Highly Selective Visible-Light Photocatalytic Synthesis of Tocopheryl Acetate Over Heterostructured g-C3N4
摘要
Conventional syntheses of tocopheryl acetate rely on strong Brønsted/Lewis acids and energy-intensive conditions. Here we report a visible-light photocatalytic route using graphitic carbon nitride (g-C3N4) engineered by precursor control, P/S co-doping, metal loading (Cu, V, Zn, Ni), and nanosheet formation. Structural characterization by SEM and TEM revealed that P/S co-doping and exfoliation produced highly corrugated nanosheets with increased porosity, abundant edge sites, and reduced interlayer stacking. XRD analysis confirmed the preservation of the g-C3N4 framework with slight distortion upon doping, while HRTEM showed lattice disorder and defect formation that are beneficial for charge trapping and transfer.
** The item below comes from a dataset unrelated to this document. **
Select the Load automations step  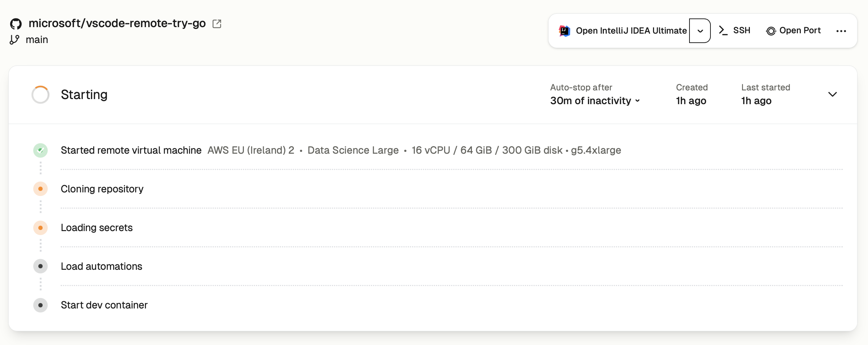[x=102, y=267]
In ethanol/H2O2 under a 40 W lamp, P/S@g-C3N4 affords a 76.26% yield with 99.80% selectivity; no formation occurs in the dark. Screening identifies 5 mg mL−1 substrate, 4 mg catalyst, and 45 °C as optimal, while yields decline above 55 °C. The catalyst is reusable for 20 cycles with slight loss from handling. DRS results showed that the absorption capacity of P/S@g-C3N4 to visible light was significantly higher than that of g-C3N4. And compared with g-C3N4, the Eg value of P/S@g-C3N4 is significantly narrowed form 2.71 eV to 2.42 eV. Mechanistic analysis indicates P/S sites and heterointerfaces enhance H2O2 activation, oxidize ethanol to acetaldehyde, and channel coupling with a phenoxyl intermediate from tocopherol. This acid-free strategy offers a scalable route to tocopheryl acetate.